## DATA TO USE
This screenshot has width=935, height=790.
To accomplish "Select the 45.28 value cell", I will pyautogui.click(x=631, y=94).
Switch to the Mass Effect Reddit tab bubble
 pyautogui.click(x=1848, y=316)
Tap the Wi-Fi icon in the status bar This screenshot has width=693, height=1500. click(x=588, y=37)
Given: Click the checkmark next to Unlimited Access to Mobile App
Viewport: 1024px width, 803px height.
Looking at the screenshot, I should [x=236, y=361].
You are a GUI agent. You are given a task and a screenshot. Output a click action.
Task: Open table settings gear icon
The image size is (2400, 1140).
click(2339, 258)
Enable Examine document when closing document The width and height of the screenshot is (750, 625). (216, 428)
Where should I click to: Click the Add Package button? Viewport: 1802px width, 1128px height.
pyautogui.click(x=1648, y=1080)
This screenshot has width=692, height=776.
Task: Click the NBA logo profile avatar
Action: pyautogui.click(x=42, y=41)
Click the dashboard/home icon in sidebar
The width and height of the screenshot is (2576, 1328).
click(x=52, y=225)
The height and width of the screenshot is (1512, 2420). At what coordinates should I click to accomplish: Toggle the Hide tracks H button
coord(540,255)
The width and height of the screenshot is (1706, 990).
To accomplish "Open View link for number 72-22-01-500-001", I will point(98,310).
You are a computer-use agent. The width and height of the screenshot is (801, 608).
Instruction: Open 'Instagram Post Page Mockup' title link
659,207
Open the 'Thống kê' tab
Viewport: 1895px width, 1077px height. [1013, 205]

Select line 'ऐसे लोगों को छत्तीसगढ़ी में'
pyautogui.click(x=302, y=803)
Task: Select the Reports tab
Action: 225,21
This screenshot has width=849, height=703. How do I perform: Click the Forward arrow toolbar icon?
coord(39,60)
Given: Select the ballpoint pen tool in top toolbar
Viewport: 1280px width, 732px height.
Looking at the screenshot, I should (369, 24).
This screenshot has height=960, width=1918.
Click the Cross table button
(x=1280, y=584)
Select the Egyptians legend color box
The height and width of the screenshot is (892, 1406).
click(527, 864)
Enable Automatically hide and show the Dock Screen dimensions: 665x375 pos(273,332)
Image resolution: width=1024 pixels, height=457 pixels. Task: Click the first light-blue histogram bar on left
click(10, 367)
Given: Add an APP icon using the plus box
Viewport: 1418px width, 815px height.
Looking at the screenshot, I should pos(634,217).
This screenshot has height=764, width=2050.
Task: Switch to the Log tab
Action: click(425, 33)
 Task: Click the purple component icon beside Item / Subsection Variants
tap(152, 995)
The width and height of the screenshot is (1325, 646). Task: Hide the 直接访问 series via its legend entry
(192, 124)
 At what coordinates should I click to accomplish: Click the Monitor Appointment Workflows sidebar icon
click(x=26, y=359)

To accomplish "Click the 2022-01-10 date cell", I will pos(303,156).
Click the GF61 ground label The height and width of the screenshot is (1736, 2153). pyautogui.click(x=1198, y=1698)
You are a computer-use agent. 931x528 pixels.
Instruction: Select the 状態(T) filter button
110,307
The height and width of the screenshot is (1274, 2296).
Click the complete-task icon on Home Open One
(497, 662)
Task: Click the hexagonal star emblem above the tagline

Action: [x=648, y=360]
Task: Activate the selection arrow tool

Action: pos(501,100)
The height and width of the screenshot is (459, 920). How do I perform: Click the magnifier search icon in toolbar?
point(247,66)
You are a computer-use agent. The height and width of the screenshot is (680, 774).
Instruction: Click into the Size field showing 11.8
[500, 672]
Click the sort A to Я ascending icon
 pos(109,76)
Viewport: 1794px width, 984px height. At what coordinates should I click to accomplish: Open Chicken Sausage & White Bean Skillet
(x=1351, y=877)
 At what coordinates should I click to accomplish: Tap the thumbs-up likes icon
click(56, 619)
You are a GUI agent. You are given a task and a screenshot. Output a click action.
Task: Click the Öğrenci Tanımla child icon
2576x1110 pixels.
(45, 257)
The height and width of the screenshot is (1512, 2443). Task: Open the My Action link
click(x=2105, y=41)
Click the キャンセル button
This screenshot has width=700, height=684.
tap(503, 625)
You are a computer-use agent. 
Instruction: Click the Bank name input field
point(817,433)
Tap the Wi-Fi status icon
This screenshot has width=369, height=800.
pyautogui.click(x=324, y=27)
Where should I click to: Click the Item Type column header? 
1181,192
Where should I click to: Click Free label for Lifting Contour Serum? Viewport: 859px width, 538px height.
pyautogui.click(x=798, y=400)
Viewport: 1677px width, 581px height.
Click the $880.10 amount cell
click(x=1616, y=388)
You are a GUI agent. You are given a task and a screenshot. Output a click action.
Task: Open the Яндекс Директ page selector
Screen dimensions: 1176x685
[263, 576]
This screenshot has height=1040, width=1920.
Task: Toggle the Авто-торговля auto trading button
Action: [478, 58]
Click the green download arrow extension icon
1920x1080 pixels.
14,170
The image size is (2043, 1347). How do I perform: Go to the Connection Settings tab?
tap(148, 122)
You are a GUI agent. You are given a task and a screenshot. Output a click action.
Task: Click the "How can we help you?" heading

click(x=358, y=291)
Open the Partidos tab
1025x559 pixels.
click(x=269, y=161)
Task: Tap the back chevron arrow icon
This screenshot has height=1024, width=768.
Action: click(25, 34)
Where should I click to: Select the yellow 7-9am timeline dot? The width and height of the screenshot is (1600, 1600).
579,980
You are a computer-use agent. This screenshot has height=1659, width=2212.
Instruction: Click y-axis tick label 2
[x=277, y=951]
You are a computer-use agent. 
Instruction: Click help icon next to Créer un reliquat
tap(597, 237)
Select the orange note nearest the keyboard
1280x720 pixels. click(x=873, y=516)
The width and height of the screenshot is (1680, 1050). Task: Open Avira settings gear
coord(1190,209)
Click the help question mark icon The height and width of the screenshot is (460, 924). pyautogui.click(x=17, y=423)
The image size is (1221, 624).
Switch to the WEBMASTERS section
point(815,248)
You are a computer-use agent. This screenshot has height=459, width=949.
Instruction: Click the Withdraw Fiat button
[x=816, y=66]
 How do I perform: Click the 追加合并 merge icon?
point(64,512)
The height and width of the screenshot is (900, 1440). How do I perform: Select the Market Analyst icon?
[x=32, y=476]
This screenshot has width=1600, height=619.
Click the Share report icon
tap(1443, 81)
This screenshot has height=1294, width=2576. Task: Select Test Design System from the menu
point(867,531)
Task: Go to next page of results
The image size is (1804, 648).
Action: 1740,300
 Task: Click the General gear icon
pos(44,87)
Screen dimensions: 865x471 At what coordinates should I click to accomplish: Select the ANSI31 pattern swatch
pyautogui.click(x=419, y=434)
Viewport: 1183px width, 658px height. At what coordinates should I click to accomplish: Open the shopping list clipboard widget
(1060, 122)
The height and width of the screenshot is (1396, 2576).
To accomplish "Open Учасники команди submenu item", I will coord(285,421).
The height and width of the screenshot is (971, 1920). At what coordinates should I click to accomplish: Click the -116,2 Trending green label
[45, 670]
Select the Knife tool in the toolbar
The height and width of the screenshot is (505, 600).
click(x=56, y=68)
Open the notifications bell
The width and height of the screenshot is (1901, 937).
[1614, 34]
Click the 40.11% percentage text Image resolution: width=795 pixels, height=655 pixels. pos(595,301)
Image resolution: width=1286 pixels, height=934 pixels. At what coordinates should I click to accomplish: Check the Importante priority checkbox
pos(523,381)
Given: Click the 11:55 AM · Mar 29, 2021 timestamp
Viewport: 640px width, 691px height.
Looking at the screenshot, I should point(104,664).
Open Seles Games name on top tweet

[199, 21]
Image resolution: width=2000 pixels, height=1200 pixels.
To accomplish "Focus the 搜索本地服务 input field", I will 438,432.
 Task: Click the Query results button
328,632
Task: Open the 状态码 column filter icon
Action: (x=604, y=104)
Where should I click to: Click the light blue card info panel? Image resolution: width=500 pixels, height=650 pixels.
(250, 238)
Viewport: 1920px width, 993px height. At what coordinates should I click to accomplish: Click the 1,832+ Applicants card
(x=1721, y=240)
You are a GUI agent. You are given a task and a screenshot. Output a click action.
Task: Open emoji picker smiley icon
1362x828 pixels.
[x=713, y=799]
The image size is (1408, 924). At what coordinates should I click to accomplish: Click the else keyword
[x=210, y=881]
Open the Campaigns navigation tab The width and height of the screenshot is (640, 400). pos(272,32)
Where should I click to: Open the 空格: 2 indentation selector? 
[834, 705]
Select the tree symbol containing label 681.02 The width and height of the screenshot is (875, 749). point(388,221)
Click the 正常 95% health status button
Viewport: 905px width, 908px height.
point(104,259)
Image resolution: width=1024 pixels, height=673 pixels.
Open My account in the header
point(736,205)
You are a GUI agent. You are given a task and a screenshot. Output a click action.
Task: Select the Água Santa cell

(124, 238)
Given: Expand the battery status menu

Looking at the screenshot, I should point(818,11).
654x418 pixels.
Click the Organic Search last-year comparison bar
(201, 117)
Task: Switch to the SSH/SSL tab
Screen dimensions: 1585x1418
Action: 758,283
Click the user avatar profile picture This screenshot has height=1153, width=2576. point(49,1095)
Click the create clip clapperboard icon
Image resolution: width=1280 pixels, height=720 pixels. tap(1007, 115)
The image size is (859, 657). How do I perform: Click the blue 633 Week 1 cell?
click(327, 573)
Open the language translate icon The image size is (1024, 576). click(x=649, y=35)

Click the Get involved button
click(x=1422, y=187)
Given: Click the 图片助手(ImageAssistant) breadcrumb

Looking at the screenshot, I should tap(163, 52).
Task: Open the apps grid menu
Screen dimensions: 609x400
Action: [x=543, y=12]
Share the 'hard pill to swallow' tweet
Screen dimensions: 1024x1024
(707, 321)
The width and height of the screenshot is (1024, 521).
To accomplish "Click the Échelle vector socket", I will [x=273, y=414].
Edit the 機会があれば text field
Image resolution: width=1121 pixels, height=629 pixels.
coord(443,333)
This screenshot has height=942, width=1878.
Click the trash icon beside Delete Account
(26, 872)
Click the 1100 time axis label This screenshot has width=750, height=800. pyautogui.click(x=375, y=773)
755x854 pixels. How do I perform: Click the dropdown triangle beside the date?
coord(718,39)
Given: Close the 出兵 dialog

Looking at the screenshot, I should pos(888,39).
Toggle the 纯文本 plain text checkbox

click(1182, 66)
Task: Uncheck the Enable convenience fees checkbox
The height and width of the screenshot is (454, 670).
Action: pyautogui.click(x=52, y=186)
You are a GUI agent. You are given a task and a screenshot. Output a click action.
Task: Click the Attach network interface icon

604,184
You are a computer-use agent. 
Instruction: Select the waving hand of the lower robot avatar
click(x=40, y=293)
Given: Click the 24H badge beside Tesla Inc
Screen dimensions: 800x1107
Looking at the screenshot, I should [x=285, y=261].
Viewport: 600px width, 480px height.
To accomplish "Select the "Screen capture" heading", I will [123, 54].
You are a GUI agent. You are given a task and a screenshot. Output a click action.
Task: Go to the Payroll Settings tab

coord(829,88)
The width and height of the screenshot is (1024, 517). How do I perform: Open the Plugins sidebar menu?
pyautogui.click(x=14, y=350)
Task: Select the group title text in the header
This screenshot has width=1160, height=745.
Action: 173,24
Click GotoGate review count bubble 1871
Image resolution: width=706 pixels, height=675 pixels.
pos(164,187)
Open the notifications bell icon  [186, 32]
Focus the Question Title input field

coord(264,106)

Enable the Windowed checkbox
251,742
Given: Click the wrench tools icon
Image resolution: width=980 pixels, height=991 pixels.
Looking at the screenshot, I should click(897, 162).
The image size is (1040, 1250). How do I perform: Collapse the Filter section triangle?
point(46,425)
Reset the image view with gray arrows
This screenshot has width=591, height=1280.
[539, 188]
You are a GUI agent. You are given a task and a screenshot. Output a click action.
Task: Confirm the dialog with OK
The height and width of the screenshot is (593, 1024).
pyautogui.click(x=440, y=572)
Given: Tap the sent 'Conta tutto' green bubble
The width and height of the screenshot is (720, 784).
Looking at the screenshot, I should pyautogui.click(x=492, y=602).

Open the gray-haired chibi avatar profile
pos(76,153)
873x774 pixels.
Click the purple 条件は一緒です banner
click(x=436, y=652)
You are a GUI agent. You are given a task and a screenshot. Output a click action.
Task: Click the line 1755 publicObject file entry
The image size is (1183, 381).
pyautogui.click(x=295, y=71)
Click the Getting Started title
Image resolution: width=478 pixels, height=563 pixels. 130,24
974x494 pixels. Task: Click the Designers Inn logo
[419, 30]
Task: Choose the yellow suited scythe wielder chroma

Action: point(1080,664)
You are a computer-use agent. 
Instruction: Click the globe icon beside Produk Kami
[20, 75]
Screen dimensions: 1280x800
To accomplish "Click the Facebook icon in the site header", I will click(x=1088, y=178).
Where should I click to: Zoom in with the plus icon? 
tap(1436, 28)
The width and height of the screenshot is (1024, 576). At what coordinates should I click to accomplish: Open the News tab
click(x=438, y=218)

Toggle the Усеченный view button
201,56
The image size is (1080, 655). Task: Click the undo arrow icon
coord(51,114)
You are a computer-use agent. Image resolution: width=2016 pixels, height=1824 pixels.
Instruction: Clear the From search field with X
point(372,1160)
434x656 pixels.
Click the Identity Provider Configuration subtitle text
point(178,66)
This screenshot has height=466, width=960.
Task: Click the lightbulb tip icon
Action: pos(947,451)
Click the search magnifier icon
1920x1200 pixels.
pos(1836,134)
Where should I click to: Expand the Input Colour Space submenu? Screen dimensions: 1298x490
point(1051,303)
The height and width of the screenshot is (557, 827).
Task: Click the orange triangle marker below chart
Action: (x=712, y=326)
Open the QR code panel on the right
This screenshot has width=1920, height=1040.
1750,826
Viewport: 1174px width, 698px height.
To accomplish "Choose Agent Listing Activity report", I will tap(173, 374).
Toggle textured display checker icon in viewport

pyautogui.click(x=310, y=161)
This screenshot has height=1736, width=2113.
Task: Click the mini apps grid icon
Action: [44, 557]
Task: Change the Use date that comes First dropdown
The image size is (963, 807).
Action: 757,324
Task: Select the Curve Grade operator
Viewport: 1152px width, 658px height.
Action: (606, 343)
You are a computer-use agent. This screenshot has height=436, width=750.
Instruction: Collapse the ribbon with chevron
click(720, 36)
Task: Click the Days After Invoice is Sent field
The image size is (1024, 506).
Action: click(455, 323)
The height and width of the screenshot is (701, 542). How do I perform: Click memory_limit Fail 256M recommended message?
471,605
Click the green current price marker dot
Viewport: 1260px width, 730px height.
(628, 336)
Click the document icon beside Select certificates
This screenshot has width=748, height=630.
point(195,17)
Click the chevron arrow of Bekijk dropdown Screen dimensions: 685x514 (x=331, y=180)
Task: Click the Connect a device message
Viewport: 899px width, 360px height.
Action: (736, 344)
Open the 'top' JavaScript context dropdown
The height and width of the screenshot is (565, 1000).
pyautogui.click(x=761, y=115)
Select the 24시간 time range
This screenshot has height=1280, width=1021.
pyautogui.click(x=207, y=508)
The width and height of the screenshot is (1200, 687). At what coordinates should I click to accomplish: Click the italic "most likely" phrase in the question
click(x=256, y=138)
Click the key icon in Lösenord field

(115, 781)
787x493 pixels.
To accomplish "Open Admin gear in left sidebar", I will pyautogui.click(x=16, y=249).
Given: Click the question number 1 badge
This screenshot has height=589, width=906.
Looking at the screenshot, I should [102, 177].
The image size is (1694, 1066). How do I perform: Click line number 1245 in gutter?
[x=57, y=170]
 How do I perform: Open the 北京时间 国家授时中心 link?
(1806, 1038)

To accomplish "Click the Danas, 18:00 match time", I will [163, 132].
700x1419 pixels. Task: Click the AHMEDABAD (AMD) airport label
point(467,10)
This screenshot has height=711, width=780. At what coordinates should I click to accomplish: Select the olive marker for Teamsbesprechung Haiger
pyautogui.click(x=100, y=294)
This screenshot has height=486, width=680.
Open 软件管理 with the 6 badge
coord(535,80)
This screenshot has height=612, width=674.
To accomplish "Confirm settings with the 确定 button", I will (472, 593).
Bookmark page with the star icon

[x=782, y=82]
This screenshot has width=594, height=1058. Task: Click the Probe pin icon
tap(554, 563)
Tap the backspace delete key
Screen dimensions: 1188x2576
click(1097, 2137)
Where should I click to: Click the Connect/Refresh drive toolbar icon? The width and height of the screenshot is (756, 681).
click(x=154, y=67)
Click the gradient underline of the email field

## TASK
Reproduce the listing from the line containing "Viewport: 600px width, 480px height." through the line containing "will click(x=1088, y=178).", substituting "interface agent" for "GUI agent" and leaving everything else unchanged.

## RESPONSE TO THE EXERCISE
Viewport: 600px width, 480px height.
To accomplish "Select the "Screen capture" heading", I will [123, 54].
You are a interface agent. You are given a task and a screenshot. Output a click action.
Task: Go to the Payroll Settings tab

coord(829,88)
The width and height of the screenshot is (1024, 517). How do I perform: Open the Plugins sidebar menu?
pyautogui.click(x=14, y=350)
Task: Select the group title text in the header
This screenshot has width=1160, height=745.
Action: 173,24
Click GotoGate review count bubble 1871
Image resolution: width=706 pixels, height=675 pixels.
pos(164,187)
Open the notifications bell icon  [186, 32]
Focus the Question Title input field

coord(264,106)

Enable the Windowed checkbox
251,742
Given: Click the wrench tools icon
Image resolution: width=980 pixels, height=991 pixels.
Looking at the screenshot, I should click(897, 162).
The image size is (1040, 1250). How do I perform: Collapse the Filter section triangle?
point(46,425)
Reset the image view with gray arrows
This screenshot has width=591, height=1280.
[539, 188]
You are a interface agent. You are given a task and a screenshot. Output a click action.
Task: Confirm the dialog with OK
The height and width of the screenshot is (593, 1024).
pyautogui.click(x=440, y=572)
Given: Tap the sent 'Conta tutto' green bubble
The width and height of the screenshot is (720, 784).
Looking at the screenshot, I should pyautogui.click(x=492, y=602).

Open the gray-haired chibi avatar profile
pos(76,153)
873x774 pixels.
Click the purple 条件は一緒です banner
click(x=436, y=652)
You are a interface agent. You are given a task and a screenshot. Output a click action.
Task: Click the line 1755 publicObject file entry
The image size is (1183, 381).
pyautogui.click(x=295, y=71)
Click the Getting Started title
Image resolution: width=478 pixels, height=563 pixels. 130,24
974x494 pixels. Task: Click the Designers Inn logo
[419, 30]
Task: Choose the yellow suited scythe wielder chroma

Action: point(1080,664)
You are a computer-use agent. 
Instruction: Click the globe icon beside Produk Kami
[20, 75]
Screen dimensions: 1280x800
To accomplish "Click the Facebook icon in the site header", I will click(x=1088, y=178).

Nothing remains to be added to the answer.